Advanced Image Indexing Checklist for Google Search
A closer look at the code and technical considerations
--
I’ve been running the app, Image Sitemap for Shopify, for two years now. It works pretty sweet, lots of happy customers — and naturally, a few grumpy ex-customers too! My app currently submits over 1M images per month to Google for indexing on behalf of Shopify customers. This post will focus on Shopify sites who use JQuery, but the concepts are applicable to all sites regardless of client stack.
My three other posts about image indexing and Image Sitemap for Shopify can serve as a good intro to optimizing your site/images for indexing by Google.
- Introducing — Image Sitemap for Shopify
- Lessons from submitting 500k images from Shopify stores to Google for indexing
- Why Isn’t Google Indexing My Images?
And so, you’ve optimized a bunch of stuff and you’re still having some trouble getting your images indexed? Let’s dive a bit deeper on strategies not discussed in my other posts.

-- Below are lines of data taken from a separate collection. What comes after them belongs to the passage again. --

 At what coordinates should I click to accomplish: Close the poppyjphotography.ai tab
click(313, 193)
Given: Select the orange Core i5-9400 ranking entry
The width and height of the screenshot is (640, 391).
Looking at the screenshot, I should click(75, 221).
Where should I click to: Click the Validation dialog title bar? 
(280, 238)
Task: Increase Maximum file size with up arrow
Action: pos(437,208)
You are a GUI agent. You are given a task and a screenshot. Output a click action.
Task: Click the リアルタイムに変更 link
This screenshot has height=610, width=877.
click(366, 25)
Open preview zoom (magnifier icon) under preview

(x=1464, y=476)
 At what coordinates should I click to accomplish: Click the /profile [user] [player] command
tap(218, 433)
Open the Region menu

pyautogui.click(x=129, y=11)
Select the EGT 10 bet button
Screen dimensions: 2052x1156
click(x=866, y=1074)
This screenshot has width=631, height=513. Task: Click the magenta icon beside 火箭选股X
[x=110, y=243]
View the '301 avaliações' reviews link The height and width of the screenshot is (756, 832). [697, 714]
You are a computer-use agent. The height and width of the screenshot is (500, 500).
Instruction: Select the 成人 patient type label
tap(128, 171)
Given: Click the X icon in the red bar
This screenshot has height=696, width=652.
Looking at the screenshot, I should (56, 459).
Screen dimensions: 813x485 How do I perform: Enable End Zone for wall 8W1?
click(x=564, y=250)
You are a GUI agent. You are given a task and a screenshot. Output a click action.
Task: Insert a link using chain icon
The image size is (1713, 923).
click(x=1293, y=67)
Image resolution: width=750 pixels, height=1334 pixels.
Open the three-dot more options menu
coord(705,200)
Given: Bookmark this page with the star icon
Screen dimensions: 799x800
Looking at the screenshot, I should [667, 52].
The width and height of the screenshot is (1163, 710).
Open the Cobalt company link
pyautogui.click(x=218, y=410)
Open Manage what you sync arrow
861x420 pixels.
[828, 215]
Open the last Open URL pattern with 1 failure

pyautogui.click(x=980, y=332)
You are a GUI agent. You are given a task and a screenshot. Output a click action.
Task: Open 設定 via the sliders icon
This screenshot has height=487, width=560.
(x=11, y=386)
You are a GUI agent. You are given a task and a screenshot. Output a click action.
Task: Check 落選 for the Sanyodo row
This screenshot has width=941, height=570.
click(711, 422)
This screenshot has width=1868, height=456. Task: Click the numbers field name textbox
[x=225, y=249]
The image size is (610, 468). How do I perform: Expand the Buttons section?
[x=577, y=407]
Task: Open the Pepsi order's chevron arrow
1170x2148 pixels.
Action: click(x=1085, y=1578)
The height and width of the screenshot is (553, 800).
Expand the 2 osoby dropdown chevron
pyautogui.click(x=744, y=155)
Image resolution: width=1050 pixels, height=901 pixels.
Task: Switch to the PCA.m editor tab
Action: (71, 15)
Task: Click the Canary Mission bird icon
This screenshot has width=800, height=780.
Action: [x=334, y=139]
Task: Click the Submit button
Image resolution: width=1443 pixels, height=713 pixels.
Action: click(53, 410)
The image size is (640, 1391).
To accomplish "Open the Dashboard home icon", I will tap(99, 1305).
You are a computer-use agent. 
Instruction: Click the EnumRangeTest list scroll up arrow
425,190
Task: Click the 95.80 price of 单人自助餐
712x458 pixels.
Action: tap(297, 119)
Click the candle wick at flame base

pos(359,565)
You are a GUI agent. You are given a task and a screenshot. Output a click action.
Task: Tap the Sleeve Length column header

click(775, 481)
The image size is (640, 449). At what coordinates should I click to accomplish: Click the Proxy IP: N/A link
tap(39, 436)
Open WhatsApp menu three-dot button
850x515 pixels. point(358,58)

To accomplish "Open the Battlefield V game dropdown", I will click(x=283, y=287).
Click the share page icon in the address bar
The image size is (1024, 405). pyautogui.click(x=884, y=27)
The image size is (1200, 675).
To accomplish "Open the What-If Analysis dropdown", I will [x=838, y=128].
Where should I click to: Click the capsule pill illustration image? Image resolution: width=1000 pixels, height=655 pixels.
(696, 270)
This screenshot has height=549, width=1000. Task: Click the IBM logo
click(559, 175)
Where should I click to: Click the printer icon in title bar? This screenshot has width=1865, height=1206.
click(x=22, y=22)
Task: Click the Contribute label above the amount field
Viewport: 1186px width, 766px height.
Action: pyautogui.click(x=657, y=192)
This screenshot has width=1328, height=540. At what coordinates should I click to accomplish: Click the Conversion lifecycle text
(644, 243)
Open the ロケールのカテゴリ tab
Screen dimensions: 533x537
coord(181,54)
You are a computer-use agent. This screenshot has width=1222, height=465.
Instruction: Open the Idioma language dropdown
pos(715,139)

1) Get rid of ALL javascript console errors.
This seems like a no-brainer, yet I’m consistently shocked how many console errors I see on our customers’ sites—gross misconduct that would make even a fresh young developer cringe.
Console errors are reported on inside of Google Search Console. As such, I would consider them bad. Just fix them. If you don’t know how to fix them, find someone that can.
If you’re throwing javascript errors in your client code, we know one thing for certain—something unexpected happened in your code. That is bad. Google’s job is to provide the most relevant results to its search customers. If Google see’s that something unexpected is happening in your client code, generating errors, maybe they choose to send visitors somewhere else — to a site with no errors. Google would not know the severity of those errors and Google reports on them—so maybe that’s something to worry about. That’s my logic; maybe I’m crazy, maybe not. But get these errors fixed asap.
2) Be very careful with your lazyloading libraries and code
I see a lot of sites using libraries that support the new lazyloading capability of browsers. Most are using lazysizes. I don’t trust them for image indexing—but I’m jaded—I have seen some sites perform very will with their image indexing using these libraries.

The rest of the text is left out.